In the US federal, state and local governments joined with non-profit entities in Boulder County, Colorado to establish a share vision for reducing the risk of wildfire to its residences, recreation areas and natural resources through closely coordinated forest management across all lands. Source: Timberbiz

With the signing of the agreement, the Colorado State Forest Service joined the USDA Forest Service and Boulder County in identifying a shared vision for the future of forest management in Boulder County.

The agencies signed the agreement together with Colorado Parks and Wildlife, City of Longmont, City of Boulder, the communities of Nederland, Gold Hill and Lyons, Boulder County Firefighters Association, Longmont Conservation District, Boulder Valley Conservation District and Colorado Forest Restoration Institute at Colorado State University.

The agreement sets a vision for Boulder County forest management that includes:

  • Meaningfully and continuously engaging stakeholders located in the forest and downstream
  • Establishing a regional network of resilient forests better able to absorb and recover from current and future natural disturbances
  • Collaboratively developing and supporting both wildland and prescribed fire management strategies so that wildfires are safely and effectively extinguished when and where needed and, in the right circumstances, more flexibly managed to reduce future risks
  • Fostering resilient forest ecosystems that support water quality and quantity needs, habitat for robust and healthy flora and fauna, and abundant recreation opportunities
  • Actively managing the forest to enhance its health and reduce wildfire risk based on the best available data and contemporary science, including the use of climate science to understand how a changing climate will impacts forests.

As part of the effort, the Left Hand Watershed Center, Boulder County Forest Collaborative and Boulder Watershed Collective will ramp up their efforts with stakeholders, scientists and the other signatories to refine the shared vision going forward and identify mutual priority actions that meet the vision and goals of the agreement.

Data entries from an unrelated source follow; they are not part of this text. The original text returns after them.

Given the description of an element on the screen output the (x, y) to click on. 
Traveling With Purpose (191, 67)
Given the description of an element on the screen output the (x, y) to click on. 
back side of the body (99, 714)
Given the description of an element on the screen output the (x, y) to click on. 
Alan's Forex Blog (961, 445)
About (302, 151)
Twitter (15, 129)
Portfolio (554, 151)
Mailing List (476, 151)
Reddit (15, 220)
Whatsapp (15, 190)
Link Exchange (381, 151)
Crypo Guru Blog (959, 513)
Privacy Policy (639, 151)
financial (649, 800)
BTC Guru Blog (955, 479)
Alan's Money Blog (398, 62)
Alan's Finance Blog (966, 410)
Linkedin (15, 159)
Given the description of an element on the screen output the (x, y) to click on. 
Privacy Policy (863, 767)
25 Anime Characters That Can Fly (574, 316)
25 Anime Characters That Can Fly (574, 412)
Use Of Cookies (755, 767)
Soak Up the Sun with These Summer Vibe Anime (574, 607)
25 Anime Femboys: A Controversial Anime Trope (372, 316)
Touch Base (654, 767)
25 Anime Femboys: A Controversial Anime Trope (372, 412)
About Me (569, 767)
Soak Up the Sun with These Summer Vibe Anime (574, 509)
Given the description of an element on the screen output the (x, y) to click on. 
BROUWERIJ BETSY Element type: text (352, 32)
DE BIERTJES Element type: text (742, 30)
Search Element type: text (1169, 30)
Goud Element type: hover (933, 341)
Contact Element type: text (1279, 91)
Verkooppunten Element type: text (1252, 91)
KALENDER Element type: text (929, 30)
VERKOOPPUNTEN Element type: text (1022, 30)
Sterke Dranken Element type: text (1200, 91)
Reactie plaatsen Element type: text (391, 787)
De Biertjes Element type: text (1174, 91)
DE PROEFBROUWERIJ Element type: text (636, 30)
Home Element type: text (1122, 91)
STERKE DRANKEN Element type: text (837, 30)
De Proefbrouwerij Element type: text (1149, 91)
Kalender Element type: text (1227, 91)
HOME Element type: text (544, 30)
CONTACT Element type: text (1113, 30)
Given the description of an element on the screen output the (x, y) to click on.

Boulder County is ranked among the top 10 most at-risk areas from wildfire in the USDA Forest Service’s Rocky Mountain Region. Since 1989, wildfires in the county have claimed 260 homes and structures, burned more than 16,000 acres and threatened the lives and properties of thousands of mountain residents.

While low-intensity wildfires are a natural part of a healthy ecosystem, fire suppression over the last 100 years has led to forests in many parts of Boulder County to have vegetation densities 10 to 100 times their natural state, leaving Boulder County’s residents, recreation areas and natural resources vulnerable to catastrophic wildfire.